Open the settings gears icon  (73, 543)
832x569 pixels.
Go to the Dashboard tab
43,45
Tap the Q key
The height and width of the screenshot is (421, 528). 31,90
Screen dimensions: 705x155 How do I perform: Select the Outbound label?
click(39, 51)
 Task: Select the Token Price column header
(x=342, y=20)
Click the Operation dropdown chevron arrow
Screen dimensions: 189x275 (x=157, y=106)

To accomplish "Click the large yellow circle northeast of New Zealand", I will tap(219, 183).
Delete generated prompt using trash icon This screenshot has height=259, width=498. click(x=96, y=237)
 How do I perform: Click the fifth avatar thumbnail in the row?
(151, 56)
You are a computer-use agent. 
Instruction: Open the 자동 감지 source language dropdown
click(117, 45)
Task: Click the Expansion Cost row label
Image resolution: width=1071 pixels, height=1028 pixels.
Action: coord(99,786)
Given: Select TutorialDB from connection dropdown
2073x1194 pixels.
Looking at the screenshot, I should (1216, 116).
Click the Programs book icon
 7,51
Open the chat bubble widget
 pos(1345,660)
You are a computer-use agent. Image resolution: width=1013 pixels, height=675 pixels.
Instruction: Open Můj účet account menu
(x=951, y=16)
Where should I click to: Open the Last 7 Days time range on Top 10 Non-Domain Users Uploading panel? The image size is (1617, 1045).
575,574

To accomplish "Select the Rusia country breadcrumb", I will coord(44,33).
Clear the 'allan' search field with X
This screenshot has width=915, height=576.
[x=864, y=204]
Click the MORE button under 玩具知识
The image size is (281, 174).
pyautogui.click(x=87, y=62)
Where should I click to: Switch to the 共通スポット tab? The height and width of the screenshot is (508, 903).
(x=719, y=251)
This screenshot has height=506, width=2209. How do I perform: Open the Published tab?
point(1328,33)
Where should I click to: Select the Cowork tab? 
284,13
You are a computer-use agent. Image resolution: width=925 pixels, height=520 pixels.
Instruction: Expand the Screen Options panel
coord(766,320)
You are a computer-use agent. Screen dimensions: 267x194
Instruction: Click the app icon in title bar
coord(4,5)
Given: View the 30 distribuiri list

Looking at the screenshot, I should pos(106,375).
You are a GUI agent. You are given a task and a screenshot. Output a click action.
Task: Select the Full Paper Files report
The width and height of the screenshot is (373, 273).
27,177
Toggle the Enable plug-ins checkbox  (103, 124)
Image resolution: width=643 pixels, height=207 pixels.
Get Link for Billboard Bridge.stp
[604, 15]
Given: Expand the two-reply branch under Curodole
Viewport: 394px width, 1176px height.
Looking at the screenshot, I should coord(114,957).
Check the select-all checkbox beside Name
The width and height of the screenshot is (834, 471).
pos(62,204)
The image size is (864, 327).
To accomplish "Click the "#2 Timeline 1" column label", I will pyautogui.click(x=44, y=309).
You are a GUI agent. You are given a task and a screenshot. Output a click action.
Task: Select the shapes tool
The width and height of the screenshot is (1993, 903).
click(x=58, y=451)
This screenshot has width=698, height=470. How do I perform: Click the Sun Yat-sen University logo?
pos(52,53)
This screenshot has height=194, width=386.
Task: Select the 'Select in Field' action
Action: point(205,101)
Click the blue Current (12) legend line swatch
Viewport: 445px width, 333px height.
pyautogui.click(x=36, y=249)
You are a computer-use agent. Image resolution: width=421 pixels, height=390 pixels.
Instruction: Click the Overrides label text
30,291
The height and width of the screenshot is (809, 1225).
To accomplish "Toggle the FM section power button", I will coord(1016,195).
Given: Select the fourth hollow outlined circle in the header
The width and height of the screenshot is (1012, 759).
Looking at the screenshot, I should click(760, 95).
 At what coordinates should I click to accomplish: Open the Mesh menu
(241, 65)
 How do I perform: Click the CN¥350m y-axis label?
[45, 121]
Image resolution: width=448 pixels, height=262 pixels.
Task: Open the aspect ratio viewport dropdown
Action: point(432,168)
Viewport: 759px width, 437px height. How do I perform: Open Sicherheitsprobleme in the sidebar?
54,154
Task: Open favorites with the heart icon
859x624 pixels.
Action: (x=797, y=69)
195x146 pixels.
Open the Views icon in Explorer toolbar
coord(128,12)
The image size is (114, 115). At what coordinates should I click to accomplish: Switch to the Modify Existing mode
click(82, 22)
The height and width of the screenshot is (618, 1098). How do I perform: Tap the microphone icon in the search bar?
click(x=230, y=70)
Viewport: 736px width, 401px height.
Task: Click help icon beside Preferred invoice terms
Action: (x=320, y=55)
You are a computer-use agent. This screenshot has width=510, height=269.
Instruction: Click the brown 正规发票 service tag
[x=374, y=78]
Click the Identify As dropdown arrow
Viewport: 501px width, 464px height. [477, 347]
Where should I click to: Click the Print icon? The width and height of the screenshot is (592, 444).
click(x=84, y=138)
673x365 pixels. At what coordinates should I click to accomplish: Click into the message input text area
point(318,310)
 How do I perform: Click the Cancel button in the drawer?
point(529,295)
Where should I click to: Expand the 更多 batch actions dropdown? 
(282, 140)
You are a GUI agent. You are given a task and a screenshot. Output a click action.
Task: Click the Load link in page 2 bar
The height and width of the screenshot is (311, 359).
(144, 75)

**DIRECTIVE**:
Rewrite the records from the line containing "Click the Operation dropdown chevron arrow" through the line containing "click(117, 45)", inclusive, replacing "avatar" with "profile" and leaving everything else unchanged.

**RESPONSE FOR THIS EXERCISE**:
Click the Operation dropdown chevron arrow
Screen dimensions: 189x275 (x=157, y=106)

To accomplish "Click the large yellow circle northeast of New Zealand", I will tap(219, 183).
Delete generated prompt using trash icon This screenshot has height=259, width=498. click(x=96, y=237)
 How do I perform: Click the fifth profile thumbnail in the row?
(151, 56)
You are a computer-use agent. 
Instruction: Open the 자동 감지 source language dropdown
click(117, 45)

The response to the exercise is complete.